South America, Argentina, Argentine Patagonia, Mermoz, Attempt, and Fitz Roy, Ascent

Publication Year: 1997.

Mermoz, Attempt, and Fitz Roy, Ascent. In December, 1993, Kennan Harvey and I climbed about 1,500 feet up the east face of the Mermoz. Our route gains an obvious 400-foot crack on the orange prow in the center of the wall. We found stunning finger and hand cracks to 5.11, with a bit of thin A2. We reached a point about 50 feet short of the summit ridge where an ice pillar in the exit chimney blocked our finish.
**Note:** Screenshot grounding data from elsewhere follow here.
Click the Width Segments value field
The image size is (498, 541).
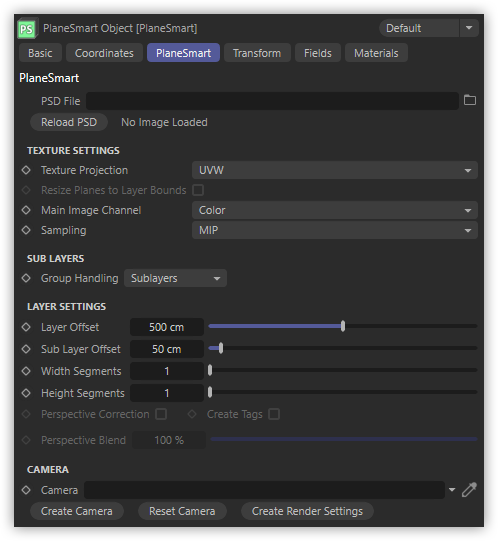tap(167, 371)
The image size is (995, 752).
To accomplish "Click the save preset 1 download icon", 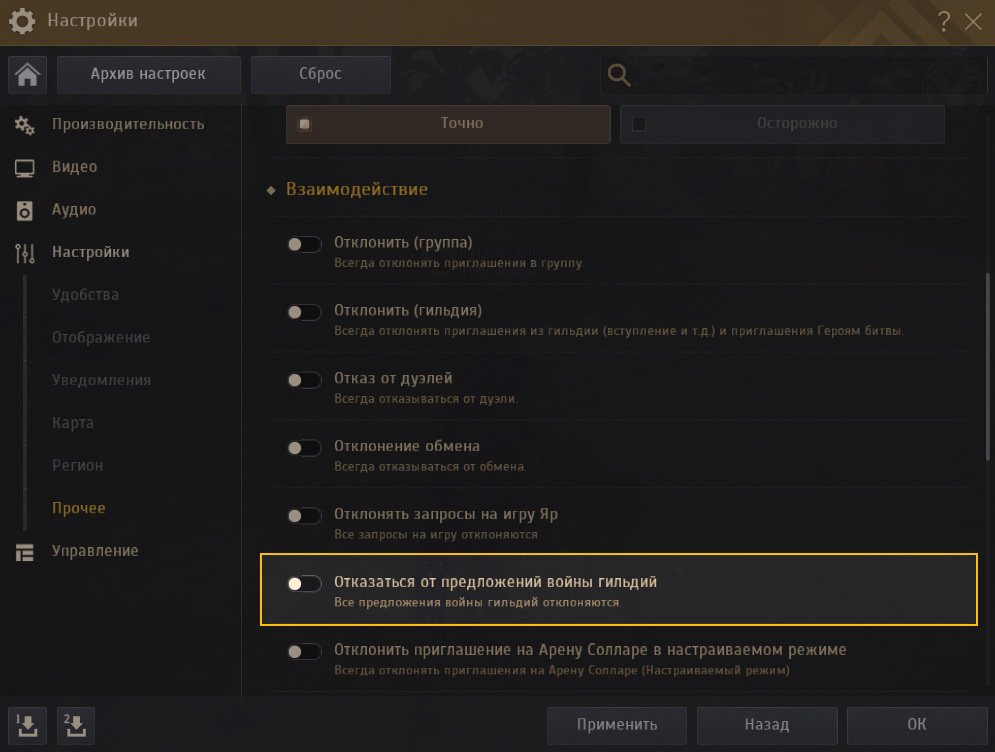I will click(27, 725).
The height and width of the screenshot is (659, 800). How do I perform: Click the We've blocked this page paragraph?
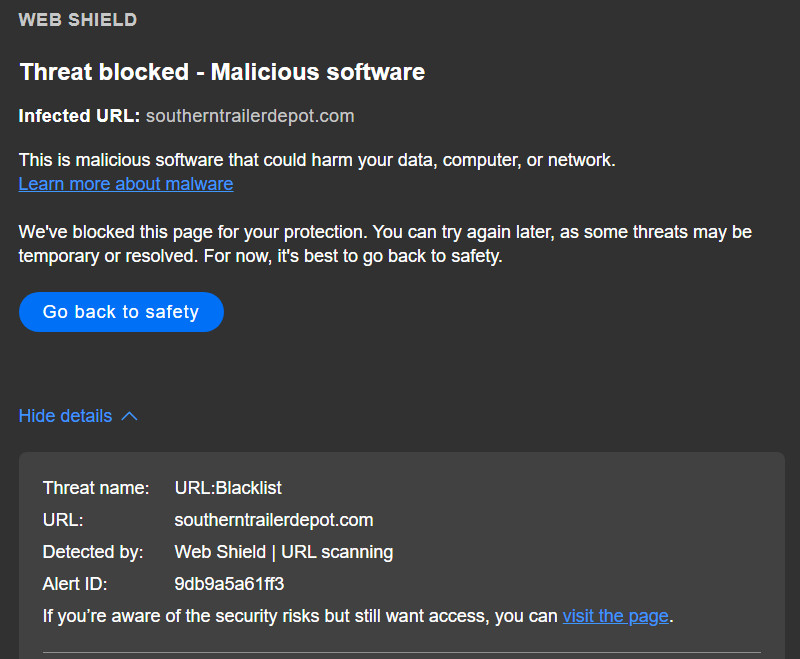(385, 244)
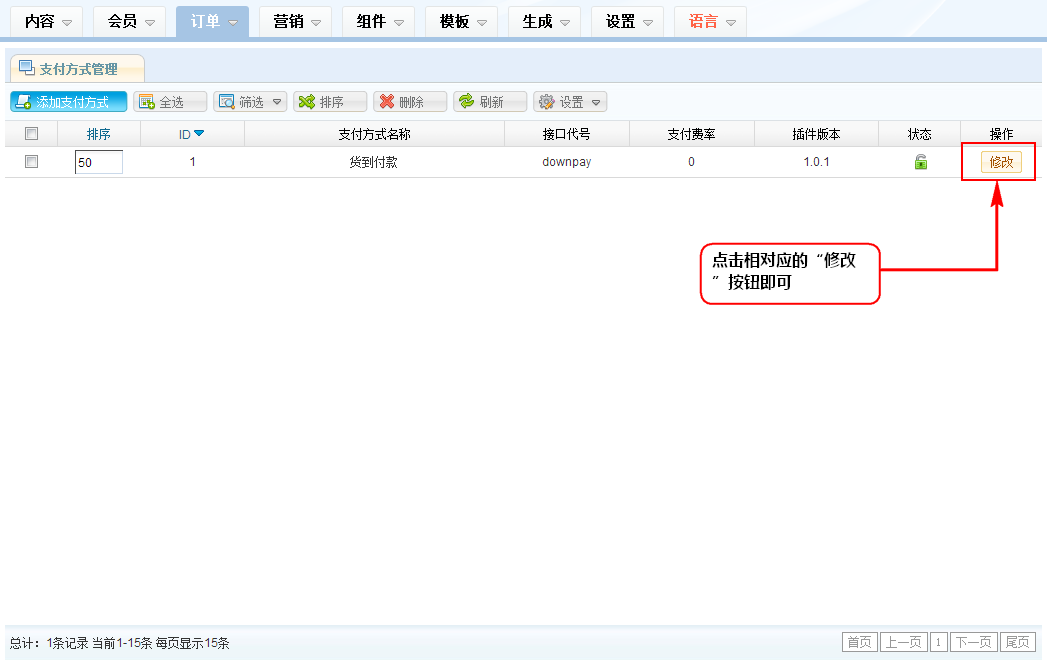Click the 设置 gear icon in toolbar
Viewport: 1047px width, 662px height.
pos(546,102)
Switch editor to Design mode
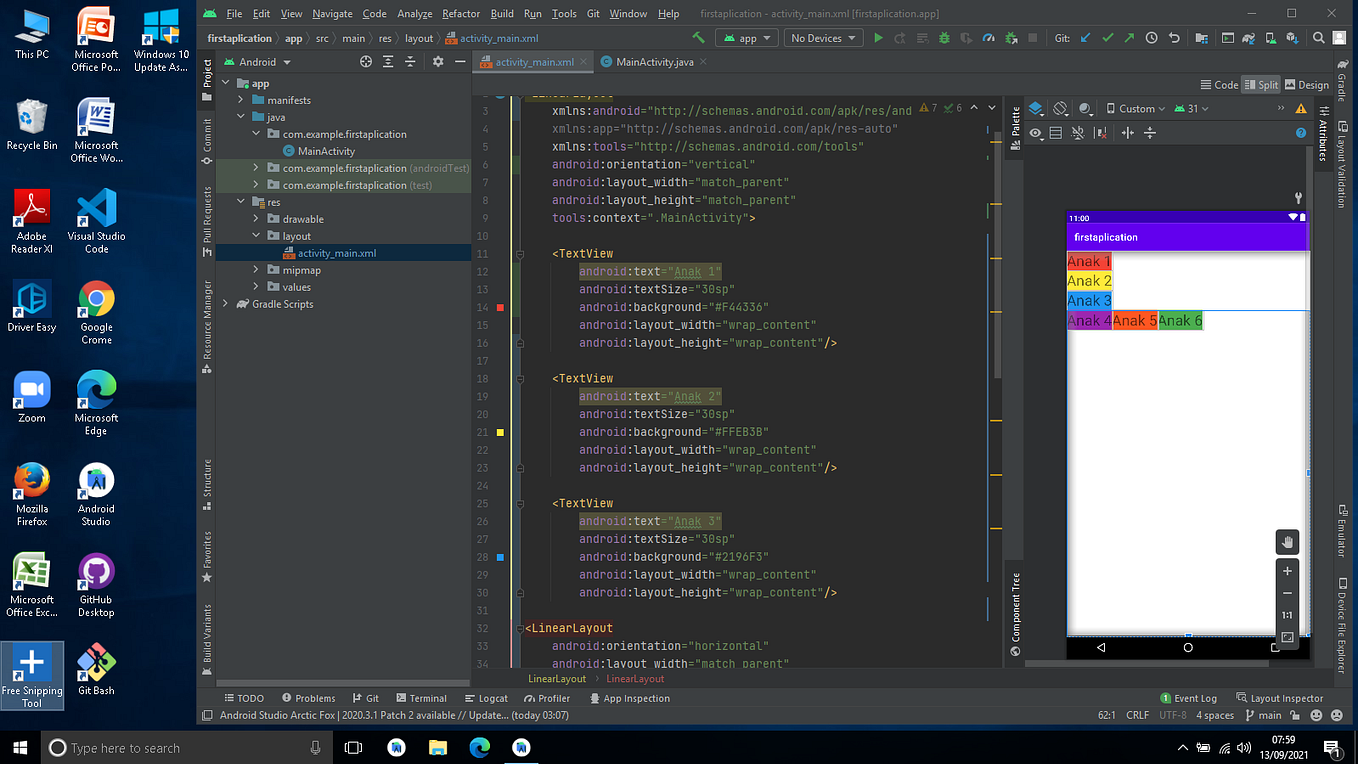This screenshot has height=764, width=1358. [1307, 85]
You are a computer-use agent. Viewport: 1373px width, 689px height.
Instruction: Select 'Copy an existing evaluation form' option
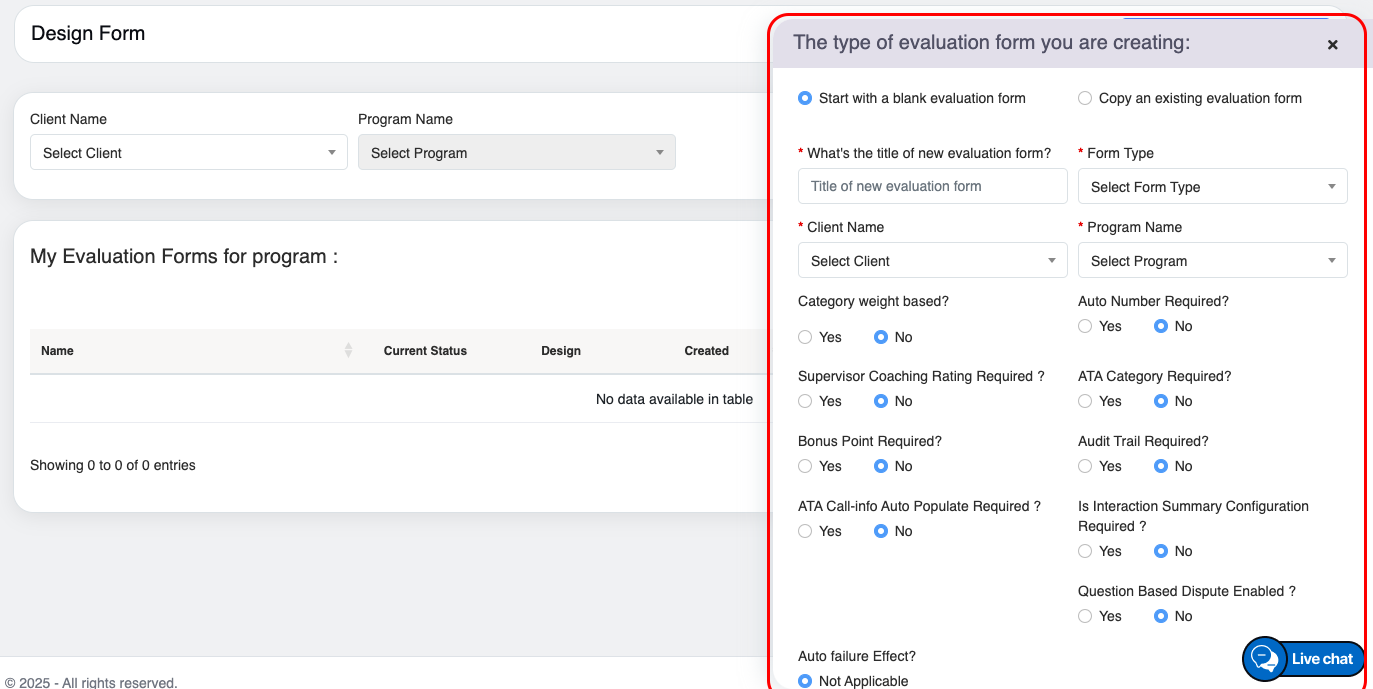(x=1085, y=98)
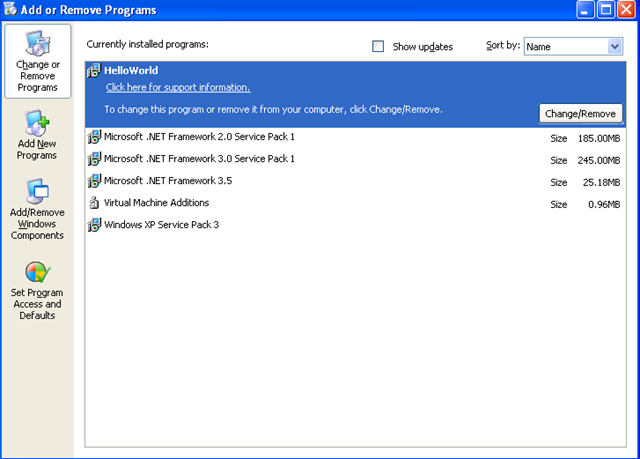
Task: Select the HelloWorld program name
Action: click(131, 71)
We left ice gear below, so we were forced to descend. We named the unfinished route Tiempo Ensuenos (Weather Dreams).

Twenty-four hours after the Mermoz attempt, the weather cleared and we climbed the mile- high north pillar of Fitz Roy in three days from the Rio Blanco base camp. The pillar offers many variations, and I’m sure every climber on the pillar would choose a different one. At a point where the first ascenscionist Renatto Cassarotto climbed a series of wide cracks, we pendulumed right into a 200-foot 5.10+ handcrack. We summitted on New Year’s Eve. Cassarotto soloed the route with fixed ropes to the top in 1979. Bobby Knight and Alan Kearney did the route in six days in the early 1980s. Ours was the third ascent.